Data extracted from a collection
---------------
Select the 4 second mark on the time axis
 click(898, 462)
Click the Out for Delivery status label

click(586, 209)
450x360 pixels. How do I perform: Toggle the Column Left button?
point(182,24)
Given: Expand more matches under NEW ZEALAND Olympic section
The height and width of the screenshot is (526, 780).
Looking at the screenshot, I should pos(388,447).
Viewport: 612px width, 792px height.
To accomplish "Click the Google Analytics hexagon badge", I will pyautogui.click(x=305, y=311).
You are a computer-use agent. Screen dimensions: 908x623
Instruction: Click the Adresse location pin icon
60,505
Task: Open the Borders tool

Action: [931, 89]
---------------
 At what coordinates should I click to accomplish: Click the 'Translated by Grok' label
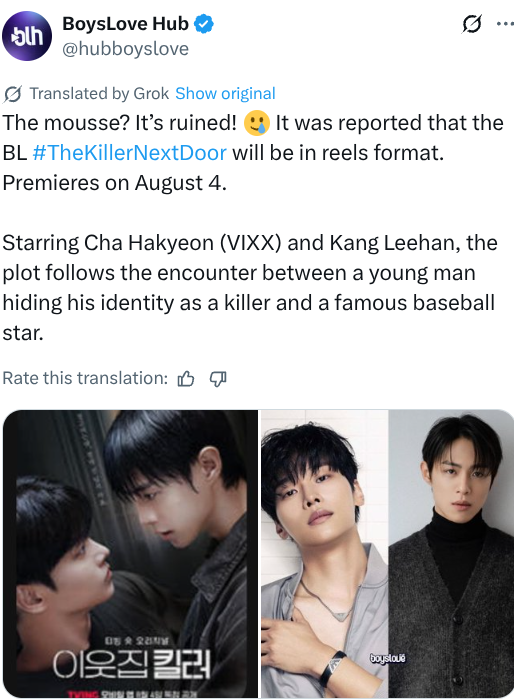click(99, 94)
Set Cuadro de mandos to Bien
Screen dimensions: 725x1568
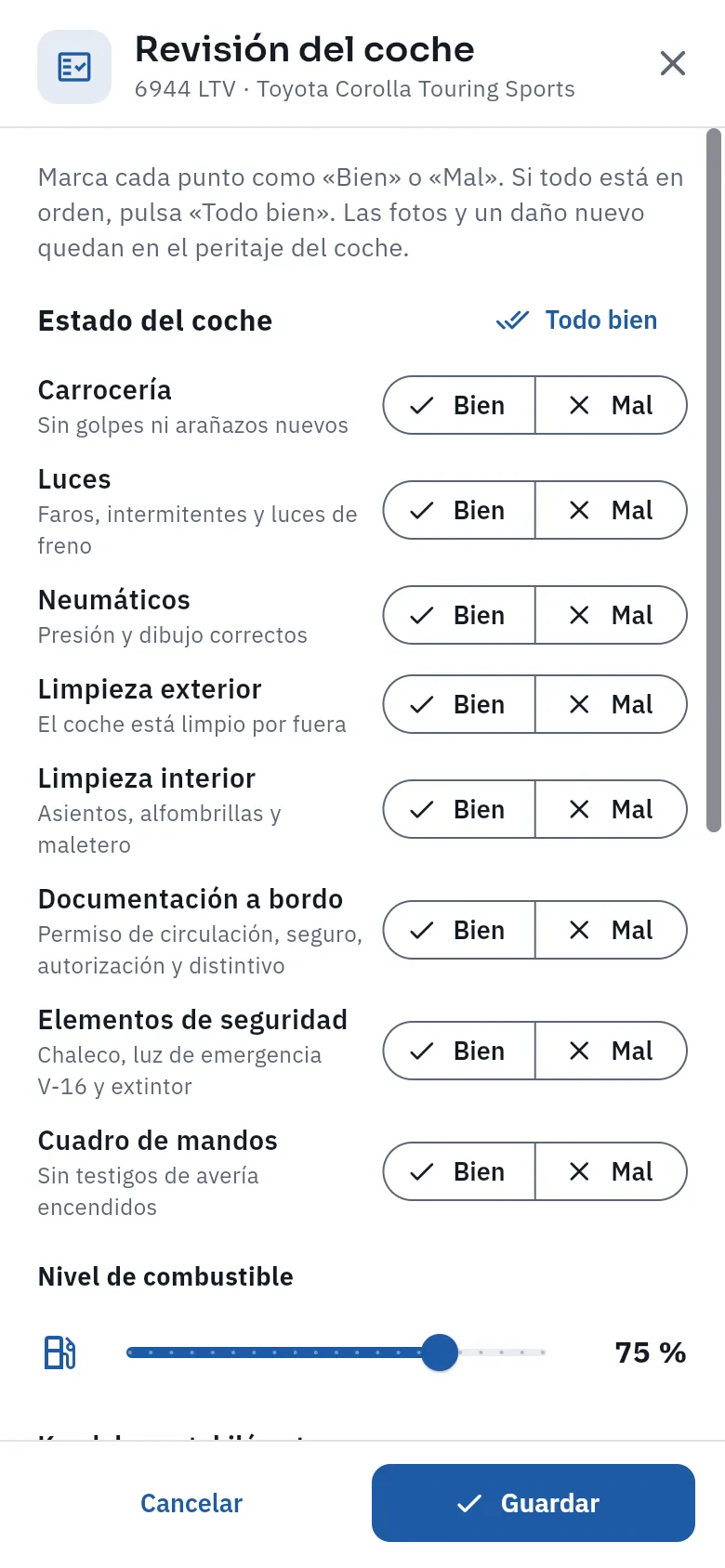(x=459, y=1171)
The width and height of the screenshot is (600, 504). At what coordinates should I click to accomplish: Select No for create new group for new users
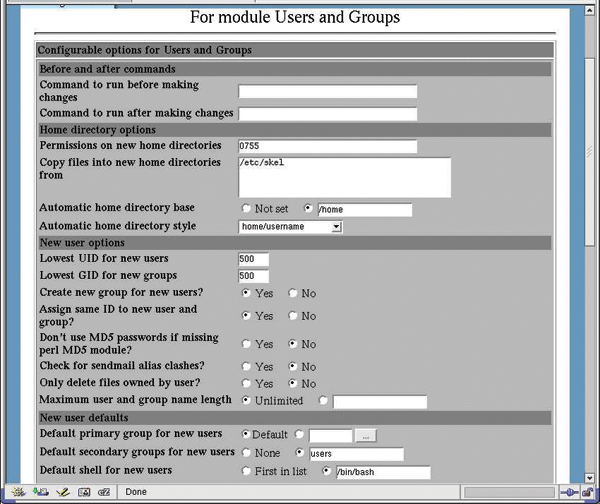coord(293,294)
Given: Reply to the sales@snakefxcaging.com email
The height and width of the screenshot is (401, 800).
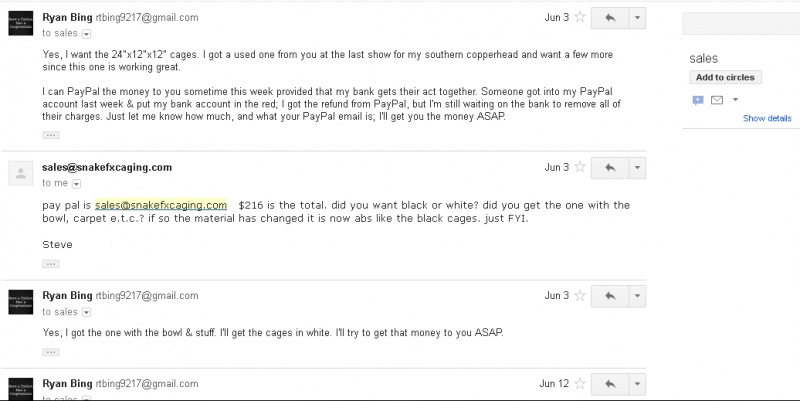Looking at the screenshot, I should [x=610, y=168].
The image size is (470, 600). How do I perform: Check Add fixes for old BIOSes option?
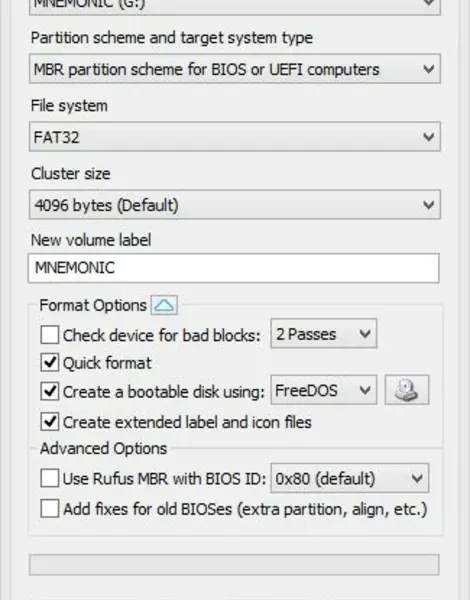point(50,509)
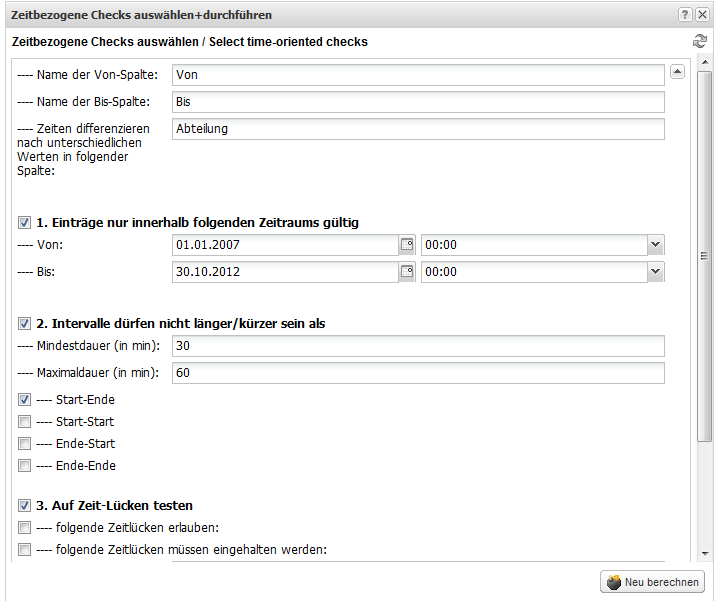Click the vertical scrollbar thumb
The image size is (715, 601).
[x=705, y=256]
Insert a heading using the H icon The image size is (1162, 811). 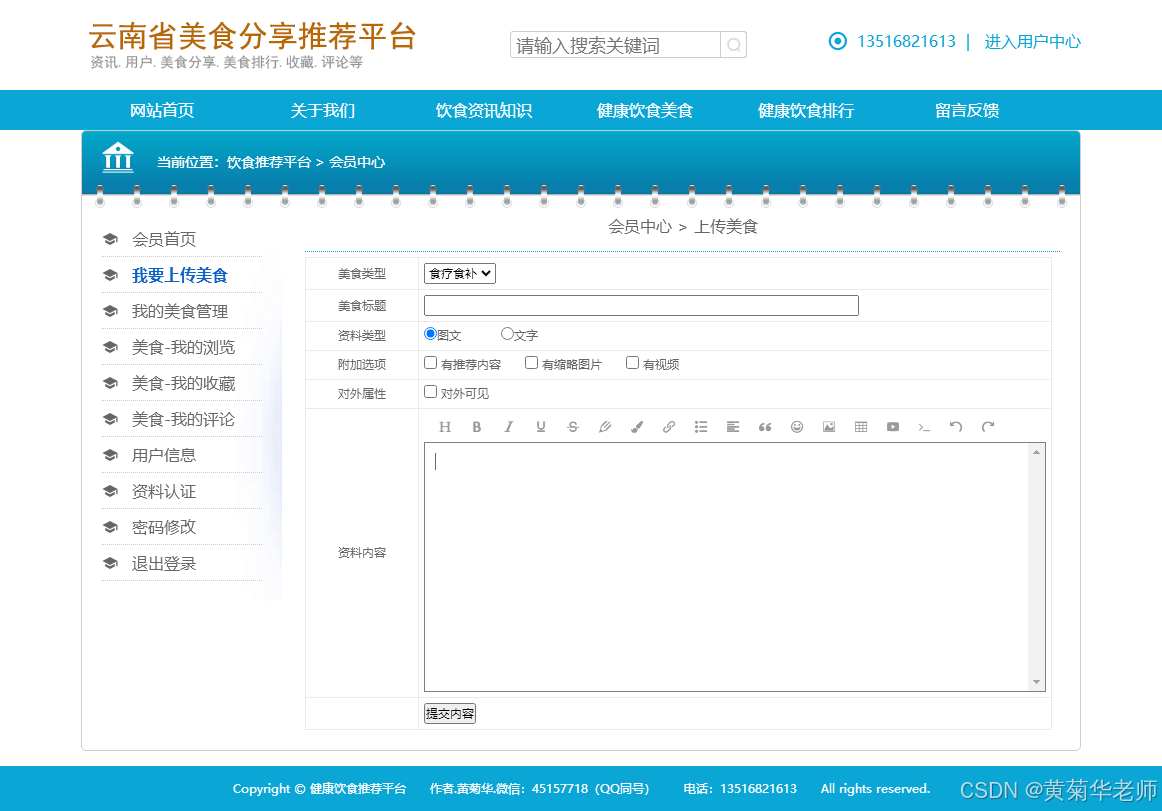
---------------
> EXERCISE OBJECTIVE: In the data above, take the line with "The height and width of the screenshot is (401, 800).", the line with "Insert a heading", and every line between, and set them down exactly without pictures.

> RESPONSE TO THE EXERCISE:
The height and width of the screenshot is (401, 800).
Looking at the screenshot, I should [x=610, y=168].
The image size is (470, 600). How do I perform: Check Add fixes for old BIOSes option?
point(50,509)
Click the vertical scrollbar thumb
The image size is (715, 601).
[x=705, y=256]
Insert a heading using the H icon The image size is (1162, 811). 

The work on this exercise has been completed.